ACTIVITY –
Keep only the lines from the top of the listing through the one with "SEND (66, 2223)", and reproduce them unaltered.

PROVIDED MATERIAL –

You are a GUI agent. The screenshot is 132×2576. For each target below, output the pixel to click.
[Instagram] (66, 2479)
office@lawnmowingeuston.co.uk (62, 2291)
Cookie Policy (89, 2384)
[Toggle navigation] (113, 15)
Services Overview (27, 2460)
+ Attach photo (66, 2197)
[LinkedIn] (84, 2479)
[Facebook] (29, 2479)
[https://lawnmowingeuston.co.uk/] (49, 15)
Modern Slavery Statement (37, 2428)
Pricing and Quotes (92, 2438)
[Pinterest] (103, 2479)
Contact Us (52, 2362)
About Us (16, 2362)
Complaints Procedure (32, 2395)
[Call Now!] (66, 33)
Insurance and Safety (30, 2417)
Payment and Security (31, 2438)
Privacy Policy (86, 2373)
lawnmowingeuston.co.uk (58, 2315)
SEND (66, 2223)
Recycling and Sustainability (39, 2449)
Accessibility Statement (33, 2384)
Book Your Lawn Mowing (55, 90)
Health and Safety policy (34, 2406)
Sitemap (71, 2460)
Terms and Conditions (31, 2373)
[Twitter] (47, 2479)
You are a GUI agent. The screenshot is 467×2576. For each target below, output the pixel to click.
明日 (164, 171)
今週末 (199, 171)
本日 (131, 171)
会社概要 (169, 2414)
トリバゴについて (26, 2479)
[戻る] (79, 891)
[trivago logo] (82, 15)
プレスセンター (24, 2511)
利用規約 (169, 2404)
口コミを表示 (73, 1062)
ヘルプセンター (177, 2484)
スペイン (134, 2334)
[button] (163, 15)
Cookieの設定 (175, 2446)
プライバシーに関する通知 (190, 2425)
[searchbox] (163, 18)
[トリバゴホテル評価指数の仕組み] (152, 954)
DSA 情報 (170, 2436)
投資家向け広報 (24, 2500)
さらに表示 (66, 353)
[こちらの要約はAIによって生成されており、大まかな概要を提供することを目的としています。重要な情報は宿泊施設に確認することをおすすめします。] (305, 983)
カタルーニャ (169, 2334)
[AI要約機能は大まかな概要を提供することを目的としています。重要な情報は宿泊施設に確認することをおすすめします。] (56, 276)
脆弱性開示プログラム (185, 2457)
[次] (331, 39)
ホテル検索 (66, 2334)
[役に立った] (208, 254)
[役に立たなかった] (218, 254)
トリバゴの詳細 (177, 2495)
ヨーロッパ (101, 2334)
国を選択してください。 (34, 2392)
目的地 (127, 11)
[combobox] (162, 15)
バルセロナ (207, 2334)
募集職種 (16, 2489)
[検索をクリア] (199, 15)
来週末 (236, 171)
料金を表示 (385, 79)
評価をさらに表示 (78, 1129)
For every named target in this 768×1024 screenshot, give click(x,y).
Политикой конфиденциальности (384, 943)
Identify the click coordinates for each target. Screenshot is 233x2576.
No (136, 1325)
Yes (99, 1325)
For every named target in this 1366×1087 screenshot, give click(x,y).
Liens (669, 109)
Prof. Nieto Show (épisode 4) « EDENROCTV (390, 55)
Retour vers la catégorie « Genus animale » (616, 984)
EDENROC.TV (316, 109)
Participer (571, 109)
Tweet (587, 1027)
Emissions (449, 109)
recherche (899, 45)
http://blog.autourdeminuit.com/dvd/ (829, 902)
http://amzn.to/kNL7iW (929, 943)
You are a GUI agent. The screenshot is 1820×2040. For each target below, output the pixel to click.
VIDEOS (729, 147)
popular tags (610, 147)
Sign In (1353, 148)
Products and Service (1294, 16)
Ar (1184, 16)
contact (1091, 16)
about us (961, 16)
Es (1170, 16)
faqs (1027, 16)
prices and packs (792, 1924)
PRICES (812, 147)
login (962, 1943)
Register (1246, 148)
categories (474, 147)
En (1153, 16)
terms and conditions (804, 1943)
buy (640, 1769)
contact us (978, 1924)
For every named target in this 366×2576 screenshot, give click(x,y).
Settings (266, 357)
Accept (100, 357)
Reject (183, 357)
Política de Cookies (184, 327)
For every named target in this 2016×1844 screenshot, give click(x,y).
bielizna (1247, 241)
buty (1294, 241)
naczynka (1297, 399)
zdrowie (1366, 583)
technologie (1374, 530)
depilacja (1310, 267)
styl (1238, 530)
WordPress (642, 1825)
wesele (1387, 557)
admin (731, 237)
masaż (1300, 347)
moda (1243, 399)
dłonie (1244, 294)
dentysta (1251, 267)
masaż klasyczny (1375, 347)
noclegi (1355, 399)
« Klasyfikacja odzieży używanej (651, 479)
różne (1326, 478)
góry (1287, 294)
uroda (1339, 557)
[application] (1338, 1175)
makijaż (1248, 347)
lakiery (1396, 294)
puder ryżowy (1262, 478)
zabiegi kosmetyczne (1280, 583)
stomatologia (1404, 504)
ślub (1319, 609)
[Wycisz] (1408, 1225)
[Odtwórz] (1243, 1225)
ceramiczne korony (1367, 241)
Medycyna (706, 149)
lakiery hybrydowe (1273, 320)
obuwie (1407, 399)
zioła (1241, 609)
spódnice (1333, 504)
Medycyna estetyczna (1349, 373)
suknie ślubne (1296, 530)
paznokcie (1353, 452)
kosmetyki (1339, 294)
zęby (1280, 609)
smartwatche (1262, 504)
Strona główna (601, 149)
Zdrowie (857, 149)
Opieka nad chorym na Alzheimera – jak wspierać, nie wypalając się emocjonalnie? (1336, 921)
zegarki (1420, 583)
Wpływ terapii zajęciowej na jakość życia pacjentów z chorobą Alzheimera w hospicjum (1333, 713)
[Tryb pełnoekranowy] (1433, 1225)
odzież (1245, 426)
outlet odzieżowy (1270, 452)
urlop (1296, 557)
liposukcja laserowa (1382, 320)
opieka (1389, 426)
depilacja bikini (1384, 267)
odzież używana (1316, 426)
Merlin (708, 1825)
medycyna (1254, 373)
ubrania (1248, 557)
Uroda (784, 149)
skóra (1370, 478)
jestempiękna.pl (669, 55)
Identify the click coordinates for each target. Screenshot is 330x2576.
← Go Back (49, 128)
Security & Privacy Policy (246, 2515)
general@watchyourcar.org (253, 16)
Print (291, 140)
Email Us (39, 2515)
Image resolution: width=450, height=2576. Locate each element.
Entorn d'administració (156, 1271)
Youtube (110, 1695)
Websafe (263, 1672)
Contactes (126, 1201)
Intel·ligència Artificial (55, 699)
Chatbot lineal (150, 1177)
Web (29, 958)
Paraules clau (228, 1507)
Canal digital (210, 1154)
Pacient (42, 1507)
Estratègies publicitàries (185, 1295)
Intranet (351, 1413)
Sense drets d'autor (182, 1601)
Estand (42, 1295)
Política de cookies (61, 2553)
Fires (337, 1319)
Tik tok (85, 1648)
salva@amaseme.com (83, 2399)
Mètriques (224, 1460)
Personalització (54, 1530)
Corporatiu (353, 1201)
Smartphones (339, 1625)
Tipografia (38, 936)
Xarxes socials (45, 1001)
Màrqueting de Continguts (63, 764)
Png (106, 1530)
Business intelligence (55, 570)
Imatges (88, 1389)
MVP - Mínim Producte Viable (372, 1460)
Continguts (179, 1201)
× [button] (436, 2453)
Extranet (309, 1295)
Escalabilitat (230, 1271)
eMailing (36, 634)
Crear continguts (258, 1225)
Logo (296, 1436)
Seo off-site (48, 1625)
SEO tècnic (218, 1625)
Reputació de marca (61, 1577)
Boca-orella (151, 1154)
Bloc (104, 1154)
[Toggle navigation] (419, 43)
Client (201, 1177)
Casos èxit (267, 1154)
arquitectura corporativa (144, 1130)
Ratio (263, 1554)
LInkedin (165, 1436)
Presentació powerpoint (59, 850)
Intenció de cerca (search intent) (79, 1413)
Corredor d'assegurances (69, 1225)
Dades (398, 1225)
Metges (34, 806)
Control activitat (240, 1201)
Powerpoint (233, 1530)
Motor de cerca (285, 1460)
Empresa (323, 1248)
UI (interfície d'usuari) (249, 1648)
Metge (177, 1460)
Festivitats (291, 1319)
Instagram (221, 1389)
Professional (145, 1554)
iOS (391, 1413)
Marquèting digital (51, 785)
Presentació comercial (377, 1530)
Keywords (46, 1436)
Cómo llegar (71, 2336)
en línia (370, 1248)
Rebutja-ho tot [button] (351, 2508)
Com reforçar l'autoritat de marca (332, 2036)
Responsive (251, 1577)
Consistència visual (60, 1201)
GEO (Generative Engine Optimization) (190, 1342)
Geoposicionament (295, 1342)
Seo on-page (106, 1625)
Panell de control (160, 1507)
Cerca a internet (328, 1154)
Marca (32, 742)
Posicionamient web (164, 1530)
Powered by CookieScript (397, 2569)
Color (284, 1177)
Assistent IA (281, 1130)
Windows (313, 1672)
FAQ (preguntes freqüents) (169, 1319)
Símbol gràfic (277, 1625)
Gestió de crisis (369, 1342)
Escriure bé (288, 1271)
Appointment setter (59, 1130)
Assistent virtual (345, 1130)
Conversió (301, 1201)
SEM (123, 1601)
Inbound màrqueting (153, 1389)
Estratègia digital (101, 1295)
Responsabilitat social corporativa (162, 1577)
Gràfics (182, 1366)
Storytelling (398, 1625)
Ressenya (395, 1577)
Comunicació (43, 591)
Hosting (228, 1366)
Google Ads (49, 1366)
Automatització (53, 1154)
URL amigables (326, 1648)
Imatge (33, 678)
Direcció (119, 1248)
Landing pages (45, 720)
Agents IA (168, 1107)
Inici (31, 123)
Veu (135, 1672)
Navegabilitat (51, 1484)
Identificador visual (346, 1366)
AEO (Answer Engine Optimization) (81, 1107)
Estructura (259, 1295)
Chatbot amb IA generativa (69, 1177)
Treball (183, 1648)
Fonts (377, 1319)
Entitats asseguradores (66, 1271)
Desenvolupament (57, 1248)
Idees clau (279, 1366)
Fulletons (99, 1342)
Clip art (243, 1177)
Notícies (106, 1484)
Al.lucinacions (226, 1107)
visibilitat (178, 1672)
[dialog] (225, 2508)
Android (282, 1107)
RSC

EXERCISE SOLUTION –
You are a GUI agent. The screenshot is 132×2576. For each target below, output the pixel to click.
[Instagram] (66, 2479)
office@lawnmowingeuston.co.uk (62, 2291)
Cookie Policy (89, 2384)
[Toggle navigation] (113, 15)
Services Overview (27, 2460)
+ Attach photo (66, 2197)
[LinkedIn] (84, 2479)
[Facebook] (29, 2479)
[https://lawnmowingeuston.co.uk/] (49, 15)
Modern Slavery Statement (37, 2428)
Pricing and Quotes (92, 2438)
[Pinterest] (103, 2479)
Contact Us (52, 2362)
About Us (16, 2362)
Complaints Procedure (32, 2395)
[Call Now!] (66, 33)
Insurance and Safety (30, 2417)
Payment and Security (31, 2438)
Privacy Policy (86, 2373)
lawnmowingeuston.co.uk (58, 2315)
SEND (66, 2223)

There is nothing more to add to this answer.